== PASSAGE PROVIDED ==
※ ※ ※
Question

Please help! I need to finish this by tonight.
Find the amplitude, period, phase shift, and vertical translation for these two equations:
1. y= -sin(x - pi/4) + 2
2. y= 2cos(2(pi)(x))

Answer 1

Amplitude is half the difference between maximum and minimum values. For example, the amplitude of \(y=\sin x\) is \(\frac{1}{2}(1-(-1)) = 1\).

Period is the smallest interval over which the function repeats. For \(y=\sin x\) the period is \(2\pi\). If you have a function \(y = \sin Bx\) the period will be \(\frac{2\pi}B\).

Phase shift is the value added to the argument of the periodic function. \(y=\sin (2x+3\pi)\) has a phase shift of \(3\pi\).

Vertical translation is any offset added to the result of the periodic function. For example, \(y=\sin x + 1\) has a vertical translation of 1, and oscillates between 0 and 2 instead of -1 and 1.
※ ※ ※
== RECORDED INFORMATION ==

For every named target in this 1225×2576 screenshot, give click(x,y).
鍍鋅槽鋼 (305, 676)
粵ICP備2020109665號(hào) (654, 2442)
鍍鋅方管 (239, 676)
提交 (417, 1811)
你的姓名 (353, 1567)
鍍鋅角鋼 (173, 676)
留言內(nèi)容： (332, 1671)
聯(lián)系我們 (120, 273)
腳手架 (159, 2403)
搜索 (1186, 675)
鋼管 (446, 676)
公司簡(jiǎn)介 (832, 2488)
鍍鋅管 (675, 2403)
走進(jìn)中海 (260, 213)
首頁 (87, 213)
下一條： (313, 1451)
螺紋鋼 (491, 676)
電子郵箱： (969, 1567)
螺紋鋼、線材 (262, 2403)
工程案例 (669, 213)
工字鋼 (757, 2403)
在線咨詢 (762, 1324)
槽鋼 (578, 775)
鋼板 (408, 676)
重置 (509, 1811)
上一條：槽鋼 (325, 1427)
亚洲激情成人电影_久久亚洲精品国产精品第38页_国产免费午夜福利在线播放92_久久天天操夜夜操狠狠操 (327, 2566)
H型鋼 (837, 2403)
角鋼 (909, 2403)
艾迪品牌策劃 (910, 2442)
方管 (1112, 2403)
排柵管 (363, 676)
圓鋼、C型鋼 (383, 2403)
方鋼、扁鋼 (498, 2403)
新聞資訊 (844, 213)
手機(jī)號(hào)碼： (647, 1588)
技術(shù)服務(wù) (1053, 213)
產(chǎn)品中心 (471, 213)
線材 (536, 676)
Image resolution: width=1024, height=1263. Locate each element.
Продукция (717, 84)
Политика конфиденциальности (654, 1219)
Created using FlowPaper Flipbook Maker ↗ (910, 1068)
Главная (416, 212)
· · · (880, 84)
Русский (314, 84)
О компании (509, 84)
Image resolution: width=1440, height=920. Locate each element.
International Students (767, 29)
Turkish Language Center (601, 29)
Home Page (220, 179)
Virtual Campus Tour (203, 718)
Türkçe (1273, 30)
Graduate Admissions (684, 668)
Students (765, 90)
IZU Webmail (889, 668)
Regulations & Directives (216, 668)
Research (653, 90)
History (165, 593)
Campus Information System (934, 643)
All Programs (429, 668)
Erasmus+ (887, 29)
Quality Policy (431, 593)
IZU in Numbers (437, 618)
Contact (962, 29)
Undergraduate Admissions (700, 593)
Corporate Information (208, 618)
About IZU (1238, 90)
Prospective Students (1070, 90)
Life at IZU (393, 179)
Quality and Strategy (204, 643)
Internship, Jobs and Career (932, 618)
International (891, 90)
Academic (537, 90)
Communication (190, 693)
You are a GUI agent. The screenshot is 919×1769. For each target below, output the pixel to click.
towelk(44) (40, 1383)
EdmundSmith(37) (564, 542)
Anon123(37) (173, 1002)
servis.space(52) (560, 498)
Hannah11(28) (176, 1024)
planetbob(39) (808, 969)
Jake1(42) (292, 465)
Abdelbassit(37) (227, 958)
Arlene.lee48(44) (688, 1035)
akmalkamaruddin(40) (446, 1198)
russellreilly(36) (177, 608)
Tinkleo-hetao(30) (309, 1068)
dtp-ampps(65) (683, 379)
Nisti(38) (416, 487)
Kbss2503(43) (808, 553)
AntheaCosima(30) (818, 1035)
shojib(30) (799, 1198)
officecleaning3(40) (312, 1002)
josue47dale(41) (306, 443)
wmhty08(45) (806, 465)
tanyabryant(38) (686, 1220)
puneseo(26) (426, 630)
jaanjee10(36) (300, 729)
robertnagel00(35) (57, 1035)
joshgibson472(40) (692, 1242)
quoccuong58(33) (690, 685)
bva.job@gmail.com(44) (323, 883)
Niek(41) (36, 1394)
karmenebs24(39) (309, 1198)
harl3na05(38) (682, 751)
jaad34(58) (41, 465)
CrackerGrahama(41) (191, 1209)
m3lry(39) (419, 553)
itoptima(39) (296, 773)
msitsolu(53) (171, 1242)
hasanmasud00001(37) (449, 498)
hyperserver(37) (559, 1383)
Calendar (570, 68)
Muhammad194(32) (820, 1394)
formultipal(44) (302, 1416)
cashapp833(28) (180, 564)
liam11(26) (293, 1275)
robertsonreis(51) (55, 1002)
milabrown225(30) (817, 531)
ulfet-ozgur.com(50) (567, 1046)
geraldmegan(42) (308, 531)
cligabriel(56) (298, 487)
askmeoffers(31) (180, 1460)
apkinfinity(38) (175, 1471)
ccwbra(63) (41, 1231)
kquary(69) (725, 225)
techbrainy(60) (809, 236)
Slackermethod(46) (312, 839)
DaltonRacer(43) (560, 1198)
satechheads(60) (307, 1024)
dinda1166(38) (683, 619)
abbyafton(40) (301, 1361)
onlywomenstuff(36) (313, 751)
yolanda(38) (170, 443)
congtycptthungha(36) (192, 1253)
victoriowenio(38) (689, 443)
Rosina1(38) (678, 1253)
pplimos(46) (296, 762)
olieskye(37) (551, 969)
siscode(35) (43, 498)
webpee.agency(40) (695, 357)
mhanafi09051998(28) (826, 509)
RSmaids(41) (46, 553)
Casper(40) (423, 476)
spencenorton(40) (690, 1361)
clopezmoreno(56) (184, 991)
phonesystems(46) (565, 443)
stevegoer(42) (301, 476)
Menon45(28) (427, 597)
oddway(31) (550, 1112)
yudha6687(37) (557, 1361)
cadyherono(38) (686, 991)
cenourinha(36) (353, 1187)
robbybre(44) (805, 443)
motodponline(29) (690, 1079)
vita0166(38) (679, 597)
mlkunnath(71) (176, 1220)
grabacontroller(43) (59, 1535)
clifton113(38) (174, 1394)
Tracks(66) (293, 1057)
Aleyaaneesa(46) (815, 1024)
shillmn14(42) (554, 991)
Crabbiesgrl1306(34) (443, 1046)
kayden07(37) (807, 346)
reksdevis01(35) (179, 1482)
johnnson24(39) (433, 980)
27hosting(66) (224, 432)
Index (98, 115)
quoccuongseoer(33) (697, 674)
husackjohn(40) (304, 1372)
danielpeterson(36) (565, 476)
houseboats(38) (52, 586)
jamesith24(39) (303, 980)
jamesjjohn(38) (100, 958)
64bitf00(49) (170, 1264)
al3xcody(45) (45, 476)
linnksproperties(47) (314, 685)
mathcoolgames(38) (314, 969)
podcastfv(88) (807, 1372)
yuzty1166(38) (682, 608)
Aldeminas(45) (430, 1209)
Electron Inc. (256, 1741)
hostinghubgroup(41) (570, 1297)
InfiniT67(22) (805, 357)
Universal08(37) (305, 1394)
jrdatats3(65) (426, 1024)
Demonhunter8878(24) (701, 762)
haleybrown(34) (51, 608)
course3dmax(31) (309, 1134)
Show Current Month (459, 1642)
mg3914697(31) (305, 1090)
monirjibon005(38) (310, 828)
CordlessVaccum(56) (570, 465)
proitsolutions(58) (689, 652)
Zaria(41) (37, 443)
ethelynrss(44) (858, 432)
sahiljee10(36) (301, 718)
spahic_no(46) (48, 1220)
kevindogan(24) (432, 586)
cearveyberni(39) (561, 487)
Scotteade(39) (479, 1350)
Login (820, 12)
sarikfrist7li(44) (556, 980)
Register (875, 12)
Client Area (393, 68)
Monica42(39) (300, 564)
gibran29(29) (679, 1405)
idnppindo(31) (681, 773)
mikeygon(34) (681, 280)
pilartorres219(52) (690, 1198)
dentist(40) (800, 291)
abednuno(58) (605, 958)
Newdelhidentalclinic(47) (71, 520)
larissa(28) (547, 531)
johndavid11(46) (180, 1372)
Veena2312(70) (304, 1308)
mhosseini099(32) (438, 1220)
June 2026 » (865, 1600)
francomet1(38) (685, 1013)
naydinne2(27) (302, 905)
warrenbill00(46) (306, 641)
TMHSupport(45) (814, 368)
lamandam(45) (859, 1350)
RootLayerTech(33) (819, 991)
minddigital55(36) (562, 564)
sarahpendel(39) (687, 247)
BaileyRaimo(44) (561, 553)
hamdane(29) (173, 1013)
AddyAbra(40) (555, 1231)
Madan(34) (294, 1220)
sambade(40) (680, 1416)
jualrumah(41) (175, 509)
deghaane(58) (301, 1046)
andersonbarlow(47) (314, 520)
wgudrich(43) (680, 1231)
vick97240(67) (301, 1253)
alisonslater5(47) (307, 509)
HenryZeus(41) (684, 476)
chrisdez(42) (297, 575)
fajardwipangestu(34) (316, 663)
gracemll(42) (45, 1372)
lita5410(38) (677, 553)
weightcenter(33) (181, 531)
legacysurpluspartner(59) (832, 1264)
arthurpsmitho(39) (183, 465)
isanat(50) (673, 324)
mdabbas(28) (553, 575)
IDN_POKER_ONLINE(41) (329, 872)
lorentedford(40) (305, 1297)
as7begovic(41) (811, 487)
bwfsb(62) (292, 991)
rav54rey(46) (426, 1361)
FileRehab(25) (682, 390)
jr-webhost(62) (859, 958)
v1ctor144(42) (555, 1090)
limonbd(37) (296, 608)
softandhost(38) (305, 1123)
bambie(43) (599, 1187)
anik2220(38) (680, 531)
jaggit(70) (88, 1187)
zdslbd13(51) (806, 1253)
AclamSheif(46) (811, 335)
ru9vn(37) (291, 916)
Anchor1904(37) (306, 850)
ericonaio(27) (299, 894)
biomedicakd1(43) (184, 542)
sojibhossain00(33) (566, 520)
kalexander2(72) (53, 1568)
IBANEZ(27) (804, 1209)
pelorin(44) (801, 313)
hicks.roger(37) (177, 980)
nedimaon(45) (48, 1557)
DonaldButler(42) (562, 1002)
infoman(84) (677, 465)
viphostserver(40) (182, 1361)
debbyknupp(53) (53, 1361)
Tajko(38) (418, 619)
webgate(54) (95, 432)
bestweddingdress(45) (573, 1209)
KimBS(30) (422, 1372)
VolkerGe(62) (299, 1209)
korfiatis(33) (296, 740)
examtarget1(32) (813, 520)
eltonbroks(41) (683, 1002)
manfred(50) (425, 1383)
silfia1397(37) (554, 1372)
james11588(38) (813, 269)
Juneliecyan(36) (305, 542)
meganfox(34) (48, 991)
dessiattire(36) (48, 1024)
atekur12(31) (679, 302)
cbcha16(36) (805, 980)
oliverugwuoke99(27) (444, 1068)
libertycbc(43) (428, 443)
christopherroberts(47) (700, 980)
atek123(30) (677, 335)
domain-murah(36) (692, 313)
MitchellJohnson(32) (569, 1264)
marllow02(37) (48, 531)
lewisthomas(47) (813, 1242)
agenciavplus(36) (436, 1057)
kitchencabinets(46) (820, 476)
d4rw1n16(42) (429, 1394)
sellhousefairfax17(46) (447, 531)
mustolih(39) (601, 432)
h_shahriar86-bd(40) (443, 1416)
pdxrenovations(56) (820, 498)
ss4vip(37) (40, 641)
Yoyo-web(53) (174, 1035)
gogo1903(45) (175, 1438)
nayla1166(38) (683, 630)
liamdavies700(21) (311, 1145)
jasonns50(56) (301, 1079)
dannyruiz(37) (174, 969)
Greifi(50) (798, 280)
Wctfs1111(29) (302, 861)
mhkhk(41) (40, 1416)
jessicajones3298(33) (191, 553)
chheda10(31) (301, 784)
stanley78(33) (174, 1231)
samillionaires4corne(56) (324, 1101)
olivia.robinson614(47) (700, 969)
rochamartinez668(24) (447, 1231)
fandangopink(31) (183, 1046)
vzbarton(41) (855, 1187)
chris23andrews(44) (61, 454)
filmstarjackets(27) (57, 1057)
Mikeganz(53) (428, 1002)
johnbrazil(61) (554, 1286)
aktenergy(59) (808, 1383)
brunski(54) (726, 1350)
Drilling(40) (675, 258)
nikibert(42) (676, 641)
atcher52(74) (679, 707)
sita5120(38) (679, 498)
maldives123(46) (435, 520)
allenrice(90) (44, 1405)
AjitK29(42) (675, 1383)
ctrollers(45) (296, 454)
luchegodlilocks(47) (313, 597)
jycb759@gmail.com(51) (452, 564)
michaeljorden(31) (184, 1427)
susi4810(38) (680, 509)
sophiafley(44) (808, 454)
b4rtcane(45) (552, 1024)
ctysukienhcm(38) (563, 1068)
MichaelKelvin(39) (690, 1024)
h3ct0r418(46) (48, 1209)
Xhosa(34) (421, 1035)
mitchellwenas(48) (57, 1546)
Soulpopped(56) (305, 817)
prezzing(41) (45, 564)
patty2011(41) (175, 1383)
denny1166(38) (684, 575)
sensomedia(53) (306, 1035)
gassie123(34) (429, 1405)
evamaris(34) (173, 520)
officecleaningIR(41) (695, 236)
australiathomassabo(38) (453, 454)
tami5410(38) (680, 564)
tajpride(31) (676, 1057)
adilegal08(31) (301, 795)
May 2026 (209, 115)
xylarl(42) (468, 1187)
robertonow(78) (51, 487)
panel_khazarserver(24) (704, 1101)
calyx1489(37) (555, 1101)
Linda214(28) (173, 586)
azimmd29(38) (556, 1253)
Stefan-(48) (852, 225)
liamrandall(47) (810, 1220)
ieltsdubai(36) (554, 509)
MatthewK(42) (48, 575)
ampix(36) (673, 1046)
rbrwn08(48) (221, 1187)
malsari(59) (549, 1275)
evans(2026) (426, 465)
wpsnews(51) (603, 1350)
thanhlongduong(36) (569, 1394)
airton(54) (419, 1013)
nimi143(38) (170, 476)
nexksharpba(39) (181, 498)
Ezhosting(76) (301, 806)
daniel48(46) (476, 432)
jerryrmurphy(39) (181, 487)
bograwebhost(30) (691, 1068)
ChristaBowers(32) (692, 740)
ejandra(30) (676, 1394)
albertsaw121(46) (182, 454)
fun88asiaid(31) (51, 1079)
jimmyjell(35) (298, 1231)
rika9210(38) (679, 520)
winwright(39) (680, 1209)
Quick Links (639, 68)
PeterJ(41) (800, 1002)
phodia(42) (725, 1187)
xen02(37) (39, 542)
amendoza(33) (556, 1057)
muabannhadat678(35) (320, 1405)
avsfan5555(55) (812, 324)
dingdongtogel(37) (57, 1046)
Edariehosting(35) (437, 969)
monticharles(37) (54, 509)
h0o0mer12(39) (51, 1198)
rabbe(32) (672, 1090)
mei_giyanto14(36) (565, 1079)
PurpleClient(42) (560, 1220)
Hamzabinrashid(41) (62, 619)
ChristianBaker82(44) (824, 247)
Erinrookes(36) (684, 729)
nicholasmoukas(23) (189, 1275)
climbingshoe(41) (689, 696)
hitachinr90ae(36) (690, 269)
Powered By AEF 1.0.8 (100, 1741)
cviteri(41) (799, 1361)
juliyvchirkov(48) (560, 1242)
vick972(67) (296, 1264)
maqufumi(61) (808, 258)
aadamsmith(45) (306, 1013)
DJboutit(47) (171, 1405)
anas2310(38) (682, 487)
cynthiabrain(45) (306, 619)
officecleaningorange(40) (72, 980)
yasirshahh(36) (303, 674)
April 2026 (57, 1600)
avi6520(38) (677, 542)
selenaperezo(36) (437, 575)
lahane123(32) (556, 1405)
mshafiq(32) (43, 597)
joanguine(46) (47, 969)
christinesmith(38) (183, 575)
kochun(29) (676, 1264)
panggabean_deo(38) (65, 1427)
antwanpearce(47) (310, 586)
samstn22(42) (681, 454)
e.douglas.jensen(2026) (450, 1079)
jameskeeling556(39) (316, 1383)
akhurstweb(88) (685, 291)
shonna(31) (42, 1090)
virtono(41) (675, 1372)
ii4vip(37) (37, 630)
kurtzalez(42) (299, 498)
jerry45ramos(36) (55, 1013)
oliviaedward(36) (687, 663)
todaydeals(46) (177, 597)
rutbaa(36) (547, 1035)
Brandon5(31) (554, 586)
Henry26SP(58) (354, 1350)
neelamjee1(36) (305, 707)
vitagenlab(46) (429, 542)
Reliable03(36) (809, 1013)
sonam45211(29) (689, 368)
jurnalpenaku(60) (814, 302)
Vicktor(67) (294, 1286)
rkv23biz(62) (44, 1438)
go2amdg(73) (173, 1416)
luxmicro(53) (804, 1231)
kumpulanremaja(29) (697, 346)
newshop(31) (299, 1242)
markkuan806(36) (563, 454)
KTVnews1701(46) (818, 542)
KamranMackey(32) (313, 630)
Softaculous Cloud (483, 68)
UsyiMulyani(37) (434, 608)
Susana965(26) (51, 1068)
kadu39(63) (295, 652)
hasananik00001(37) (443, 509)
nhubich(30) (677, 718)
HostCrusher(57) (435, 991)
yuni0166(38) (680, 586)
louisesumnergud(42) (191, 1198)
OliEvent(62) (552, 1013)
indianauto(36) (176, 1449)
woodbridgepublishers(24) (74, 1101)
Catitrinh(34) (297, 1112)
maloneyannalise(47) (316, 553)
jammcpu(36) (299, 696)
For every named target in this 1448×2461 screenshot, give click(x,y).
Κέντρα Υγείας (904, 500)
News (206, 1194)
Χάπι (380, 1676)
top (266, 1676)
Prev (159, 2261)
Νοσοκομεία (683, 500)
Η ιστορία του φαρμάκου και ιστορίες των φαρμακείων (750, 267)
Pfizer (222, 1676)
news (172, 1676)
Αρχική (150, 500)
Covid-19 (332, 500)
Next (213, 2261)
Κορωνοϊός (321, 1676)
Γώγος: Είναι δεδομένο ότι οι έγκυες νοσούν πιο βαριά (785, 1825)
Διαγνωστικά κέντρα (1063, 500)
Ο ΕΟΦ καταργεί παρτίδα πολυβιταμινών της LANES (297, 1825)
※ ※ ※
== TASK REQUIREMENTS ==
A - According to the forum thread on trigonometric graphs, what is the period of a function of the form y = sin Bx?
B - Rewrite the records from the line containing "vzbarton(41) (855, 1187)" down through the line containing "ctysukienhcm(38) (563, 1068)", adding 107 to each number in the answer coordinates.

== TASK RESPONSES ==
A - 2π/B

B -
vzbarton(41) (962, 1294)
chris23andrews(44) (168, 561)
filmstarjackets(27) (164, 1164)
Mikeganz(53) (535, 1109)
johnbrazil(61) (661, 1393)
aktenergy(59) (915, 1490)
brunski(54) (833, 1457)
Drilling(40) (782, 365)
nikibert(42) (783, 748)
atcher52(74) (786, 814)
sita5120(38) (786, 605)
maldives123(46) (542, 627)
allenrice(90) (151, 1512)
AjitK29(42) (782, 1490)
ctrollers(45) (403, 561)
luchegodlilocks(47) (420, 704)
jycb759@gmail.com(51) (559, 671)
michaeljorden(31) (291, 1534)
susi4810(38) (787, 616)
sophiafley(44) (915, 561)
b4rtcane(45) (659, 1131)
ctysukienhcm(38) (670, 1175)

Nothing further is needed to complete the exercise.